Closed timodonnell closed 7 years ago

timodonnell commented 8 years ago

In our tests ensembles of as many as 64 predictors (perhaps more, haven't tried) show improved accuracy

timodonnell commented 8 years ago

Realized we can kill two birds with one stone here to get ensembles and an estimate of generalization error without sacrificing training data. In the production training run we should train predictors on random subsets of the data (either with or without replacement, perhaps need to experiment to see which works best) and then estimate generalization error by testing on the out-of-bag samples

timodonnell commented 8 years ago

I guess to keep information leaking from the model selection to the estimate of generalization error we'll actually have to do something like this:

For N predictors:

pick a random subsample of training data (say 50% of the data? maybe more?)
do cross validation model selection within this subset to pick a model
save the best model

Our production predictor would then take the average over the N predictors selected above.

To estimate generalization error: for each data point in the training data, take the average of the K < N predictors on it that did not have it in their subsample (i.e. were not trained on it), and calculate the accuracies of those predictions.

On one hand this is nice since we'll be averaging over multiple model architectures. On the other hand, this will be quite expensive. Will definitely need the cloud setup working well.

iskandr commented 7 years ago

Simpler/cheaper alternative:

For each model architecture, perform k-fold cross validation to estimate that model architecture's performance. A final ensemble is just the k models trained for CV.

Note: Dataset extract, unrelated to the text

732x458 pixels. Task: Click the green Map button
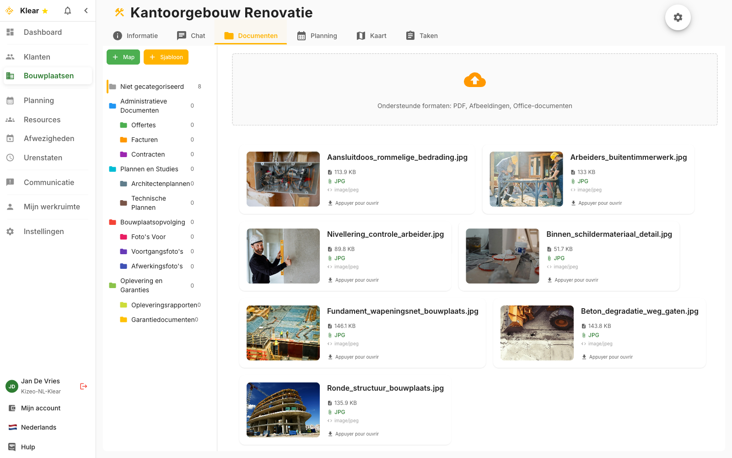pos(123,57)
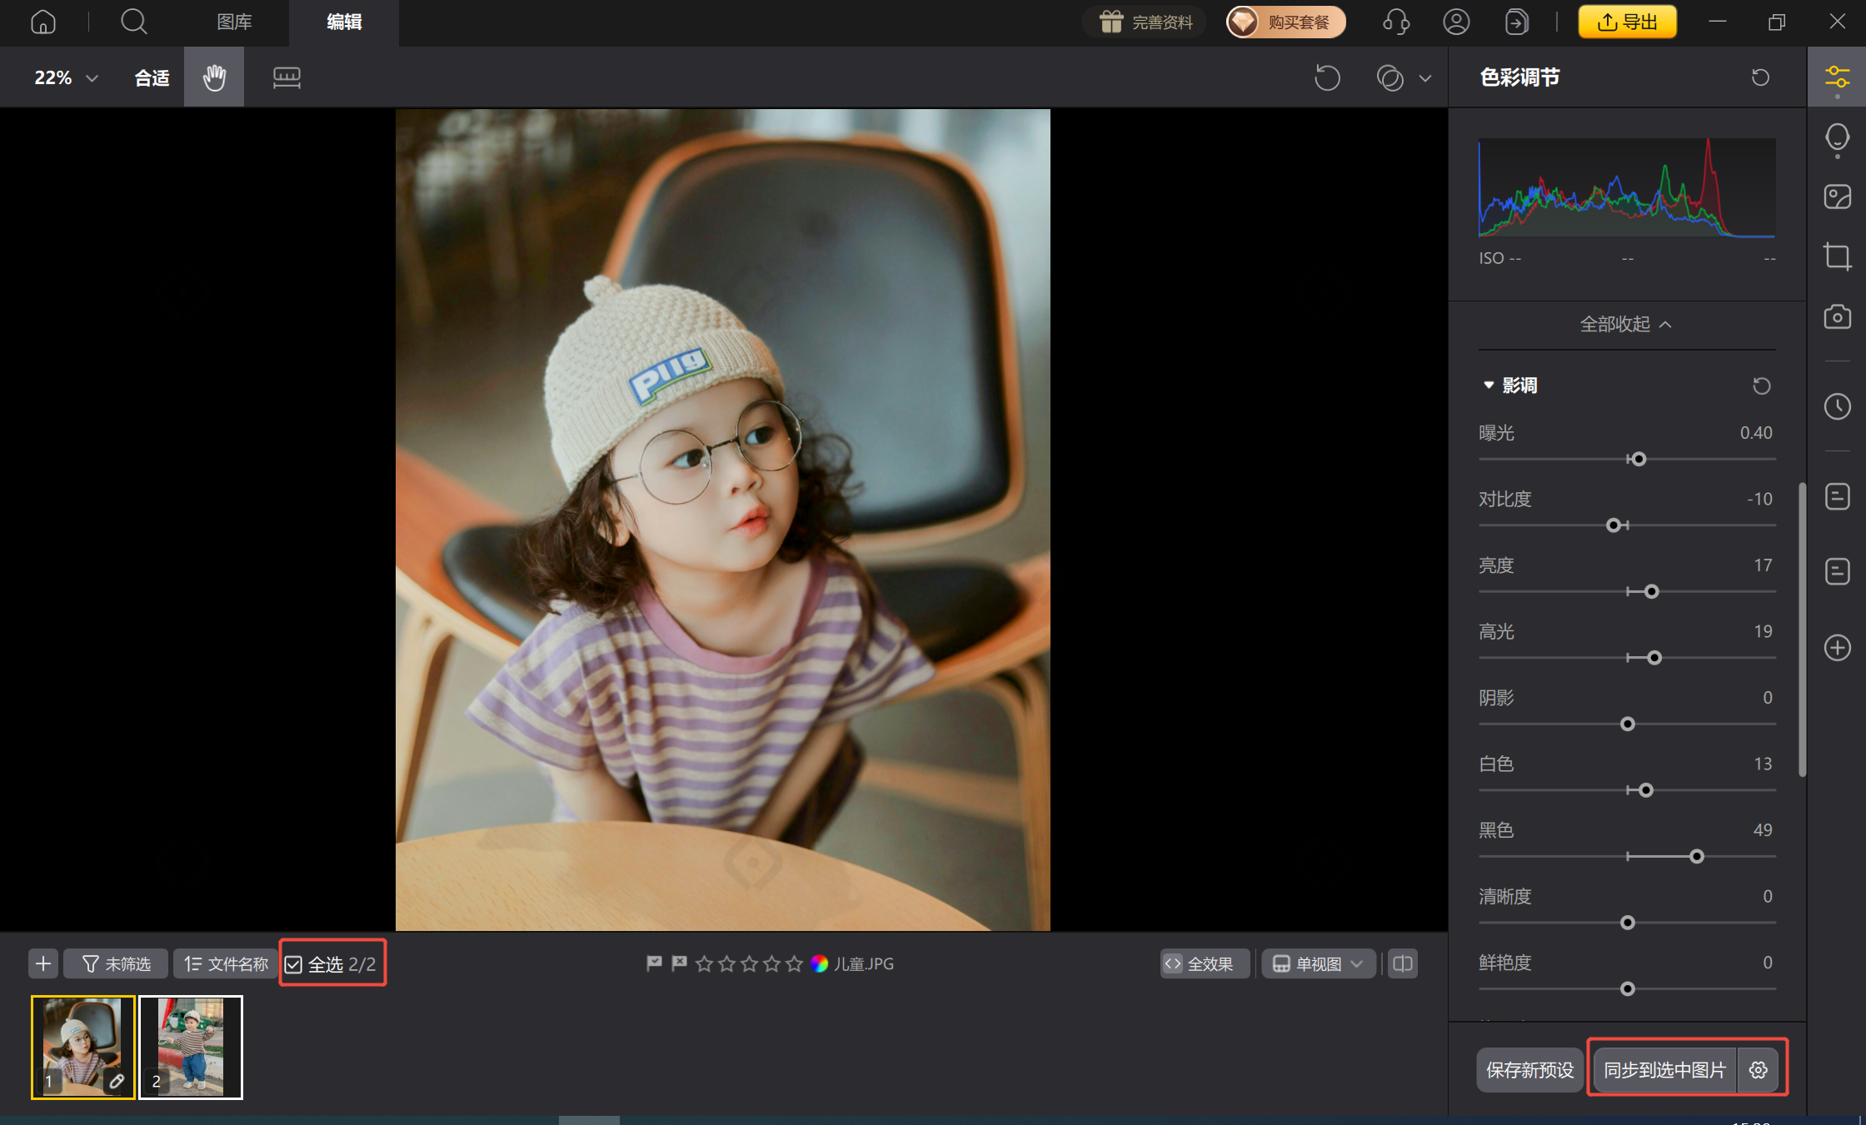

Maybe this is the same as your original idea? We'll get inflated estimates of accuracy (since we're choosing the max over all model architectures) but will have to train way fewer models.

Another downside is that our ensemble size and number of cross-validation iters become tied.

iskandr commented 7 years ago

For reference, here's the cross-validation + ensemble strategy described in the NetMHCpan 3.0 paper:

Networks were trained in five-fold cross-validation using gradient descent back-propagation with early stopping. Ensembles were generated by training five networks for each data partition and network architecture each starting from a distinct random initial configuration, leading to an ensemble of 10 networks for each data partition, and a total of 50 networks across all partitions. The ensemble trained on all alleles and all peptide lengths will be referred to as the “allmer” method.

timodonnell commented 7 years ago

Closed by #86